Genentech’s Faricimab Performs Well in Phase 3 Clinical Trials for Wet AMD
Company will seek marketing approval for the emerging therapy
Genentech, a global biotechnology company and member of the Roche Group, reported that faricimab, an emerging therapy for the wet form of age-related macular degeneration (AMD), performed as well as aflibercept (an FDA-approved treatment), when injected every 16 weeks in two Phase 3 clinical trials. The global studies, TENAYA and LUCERNE, enrolled a total of 1,329 participants. Genentech will submit data from the trials to regulators with the goal of obtaining marketing approval for the treatment.

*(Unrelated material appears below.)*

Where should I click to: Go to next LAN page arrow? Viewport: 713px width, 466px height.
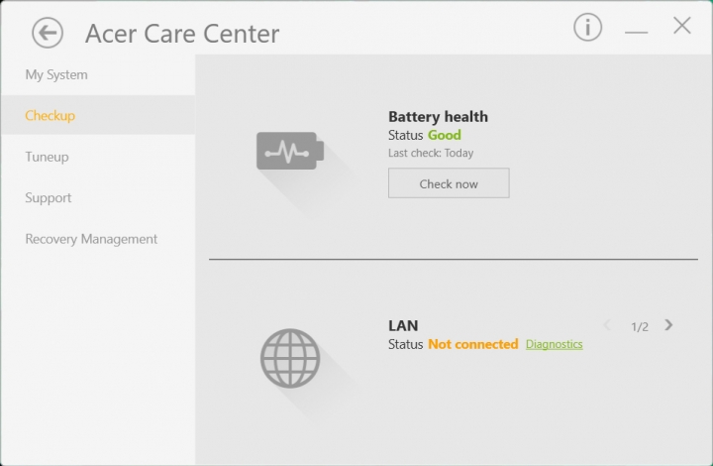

Faricimab holds promise for reducing the treatment burden for wet AMD. Existing FDA-approved treatments for wet AMD usually require injections on a more frequent basis — for example, every 4, 8, or 12 weeks.
AMD is the leading cause of blindness in people 55 and older in developed countries. The condition affects about 10 million people in the US and 150 million people around the world.
Affecting about one million people in the US, the wet form of AMD causes the growth of leaky blood vessels that lead to degeneration of retinal cells and central vision loss.
Unlike other current wet AMD therapies, faricimab targets two distinct disease pathways, VEGF-A, the target of current wet AMD therapies, and angiopoietin-2 (Ang-2), a second target. Both are proteins in the retina that promote the growth of the unhealthy blood vessels.